Literature in the Middle Ages: An Interview with Jennifer Jahner
This fall, Jennifer Jahner joined Caltech as an assistant professor of English. As an undergraduate, she planned to study environmental science at Western Washington University. But as a lifelong reader, she couldn't elude the lure of literature, and she ended up majoring in English instead, receiving her BA in 1998. Afterward, she spent several years as a book editor before returning to academia as a graduate student at the University of Colorado, Boulder, where she took a seminar on medieval literature—a class that she says changed her life. Discovering a passion for the time period and for studying old, rare manuscripts, she got her MA in 2005 and then went to the University of Pennsylvania, where she received her PhD last spring. Jahner recently answered a few questions about her research and her thoughts on joining Caltech.
What do you study?
I study medieval England and particularly the relationships between legal writing and literary writing. My research looks at the writing, copying, and transmission of political lyrics, which are often short poems that try to tackle very thorny legal and political questions. What I look at are the legal ideas and discourses that these poems engage in, what sorts of manuscripts they are copied in, and what these poems can tell us about how people understood forms of community and legal obligation in the Middle Ages.
What's interesting about these poems?
One of the interesting questions about these poems is that, especially in England, they're anonymous. They survive in all sorts of settings, so they get copied into chronicles and they get copied on the flyleaves of manuscripts. They're in all sorts of languages. They're in English, they're in French, and they're in Latin. They suggest to scholars an educated milieu of readers who could understand those languages but who also were looking for entertainment, so they're propaganda pieces, they're advocating revolution against the king, they're condemning revolution against the king. They're interesting, but we don't know a lot about who wrote them or necessarily why.
How does your research straddle the line between history and literature?
Political poems in particular are interesting works for thinking about the difference between literature and history and how we mark something as literary and something else as historical. In fact, one of the reasons they don't tend to be talked about as much as other medieval texts is because they fall right on that boundary line and aren't actually very comfortable in either category.
They're poetic and they're clearly engaging in the conventions of poetic composition. They have rhyme. They have meter. They use allusions and metaphor. And they're very rich rhetorically. But their subject matter is intrinsically historical. They're talking about people and events that happened. They're talking about battles and political controversies. That means that for literary scholars, they're often thought of as somehow less literary than something that might be entirely invented. For the historians, they are useful to a degree as evidence of what people might have been thinking or talking about around a given event. But precisely because they're poetic and they're taking license with those events, they don't measure up to the standards of a true or trustworthy source.

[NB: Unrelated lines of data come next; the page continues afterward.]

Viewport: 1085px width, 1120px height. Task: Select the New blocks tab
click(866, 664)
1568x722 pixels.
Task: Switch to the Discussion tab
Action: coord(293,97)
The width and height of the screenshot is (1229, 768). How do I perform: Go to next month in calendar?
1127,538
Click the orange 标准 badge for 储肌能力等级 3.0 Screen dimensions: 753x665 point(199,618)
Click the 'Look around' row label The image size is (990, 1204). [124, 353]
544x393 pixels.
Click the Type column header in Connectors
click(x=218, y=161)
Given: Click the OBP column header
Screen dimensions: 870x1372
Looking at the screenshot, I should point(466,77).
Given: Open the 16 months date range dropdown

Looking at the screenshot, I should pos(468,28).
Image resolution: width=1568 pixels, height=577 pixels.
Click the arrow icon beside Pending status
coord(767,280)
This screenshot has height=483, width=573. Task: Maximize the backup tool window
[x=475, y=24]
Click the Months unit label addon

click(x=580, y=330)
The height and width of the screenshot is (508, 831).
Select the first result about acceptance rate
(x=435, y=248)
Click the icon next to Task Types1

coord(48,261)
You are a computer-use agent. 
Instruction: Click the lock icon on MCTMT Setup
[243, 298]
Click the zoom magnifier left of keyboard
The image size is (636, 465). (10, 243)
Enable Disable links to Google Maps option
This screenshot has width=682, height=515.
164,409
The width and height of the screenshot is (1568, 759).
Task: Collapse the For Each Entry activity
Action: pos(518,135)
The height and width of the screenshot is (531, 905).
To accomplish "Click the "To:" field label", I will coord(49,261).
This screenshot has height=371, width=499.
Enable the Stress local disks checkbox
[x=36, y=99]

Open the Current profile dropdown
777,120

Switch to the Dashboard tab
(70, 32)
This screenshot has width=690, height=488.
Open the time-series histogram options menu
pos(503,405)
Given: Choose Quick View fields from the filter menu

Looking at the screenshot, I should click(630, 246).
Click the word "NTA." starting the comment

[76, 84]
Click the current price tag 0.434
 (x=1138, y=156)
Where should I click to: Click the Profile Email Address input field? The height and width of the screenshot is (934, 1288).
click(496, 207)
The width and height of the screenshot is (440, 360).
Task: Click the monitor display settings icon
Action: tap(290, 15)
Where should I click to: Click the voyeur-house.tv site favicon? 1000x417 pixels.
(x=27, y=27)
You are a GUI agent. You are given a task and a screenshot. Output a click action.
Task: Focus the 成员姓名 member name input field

What excites you about your work?
There's so much about the Middle Ages that we still don't know. There are so many texts that remain to be read, thought about, and edited. I love the fact that my job requires and allows me to look at things that are 600 or 700 years old that were copied out by hand and were bound by hand. I find the strangeness and unfamiliarity of the Middle Ages also really compelling. You can't take for granted any of your own assumptions about what it meant to read things, what it meant to listen to things. It's also just really hard. You have to know dead languages. I like the challenge of it.
What excites you about coming to Caltech?
Caltech is actually a really great place to be a humanist. My work tends to be interdisciplinary and it's really common for medievalists to be interdisciplinary because the period doesn't recognize the same boundaries that we do now. It's great to be at a place like Caltech, where our division is a de facto interdisciplinary department. We're made up of literature scholars, historians, and philosophers. It's an exciting place for me to be, because I get to work really closely in a daily setting with people who are doing different kinds of things from me, that are related in ways that I wouldn't necessarily expect.
The other thing that's great about being here is that it's a mile away from the Huntington Library, which is one of the premier manuscript and rare-book libraries in the world and has a terrific medieval-manuscript collection. I feel like I couldn't have landed in a better place.
Having to read and write so much for your work, do you still get to read for pleasure?
I read now less for fun than I ever have at any point in my life. But I will always have a novel on the bed stand. The reward for getting some project done is to relax with a book.